A Strange Situation With Buffered Socket Stream
A common technique to buffer socket output stream is to wrap it in a BufferedOutputStream
OutputStream os = new BufferedOutputStream(socket.getOutputStream(), BUF_SIZE);
where BUF_SIZE is the size of the buffer to be used. This works great except in one strange situation where it seems to fail.
Before I get any further, I would like to stress that this piece of information would only be useful to people for who network performance is critical. In applications where it is not, it is best to leave things as they are. Also, this is not related to NIO and might not be an issue in that case. If any one is aware of this please post it in the comments.
Consider an application that writes a small amount of data (say the content length of the data to follow, just a few bytes), followed by larger chunks. (HTTP Chunked encoding is a good example). BufferedOutputStream's write(byte b[], int off, int len) has the following implementation of buffering -
0 if (len >= buf.length) {
1 /* If the request length exceeds the size of the output buffer,
2 flush the output buffer and then write the data directly.

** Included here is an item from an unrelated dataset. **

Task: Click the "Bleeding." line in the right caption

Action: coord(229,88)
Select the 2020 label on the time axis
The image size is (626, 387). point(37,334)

3 In this way buffered streams will cascade harmlessly. */
4 flushBuffer();
5 out.write(b, off, len);
6 return;
7 }
8 if (len > buf.length - count) {
9 flushBuffer();
10 }
11 System.arraycopy(b, off, buf, count, len);
12 count += len;
The if conditions in lines 0 and 8 are for cases where the data being written does not fit into the buffer.
Now, consider our case -
a) Application writes 4 bytes - buffer has 4 bytes.
b) Application writes a larger chunk that exceeds buffer capacity. To prevent needless data copies, BufferedOutputStream flushes its buffer (writing only 4 bytes to the socket stream) and then either copies or writes the chunk based on the conditions in lines 0 and 8.
If this repeats then you see, on the socket stream, writes of size - 4, CHUNK_SIZE, 4, CHUNK_SIZE. (The assumption is that CHUNK_SIZE is atleast BUF_SIZE - 4 for this behaviour) - net effect - the advantage of buffering is lost.
If the application cannot control CHUNK_SIZE, one solution is to override the write in BufferedOutputStream and ensure that a full BUF_SIZE worth of data is written and the remaining (CHUNK_SIZE - BUF_SIZE) is filled in to the buffer.
2 comments:
A very nice observation!
I wonder why the author Arthur chose to implement the BufferedOutputStream that way. It was probably assumed that two array copies are more expensive than two flushes?!
Maybe you should log a bug with Sun and see their response!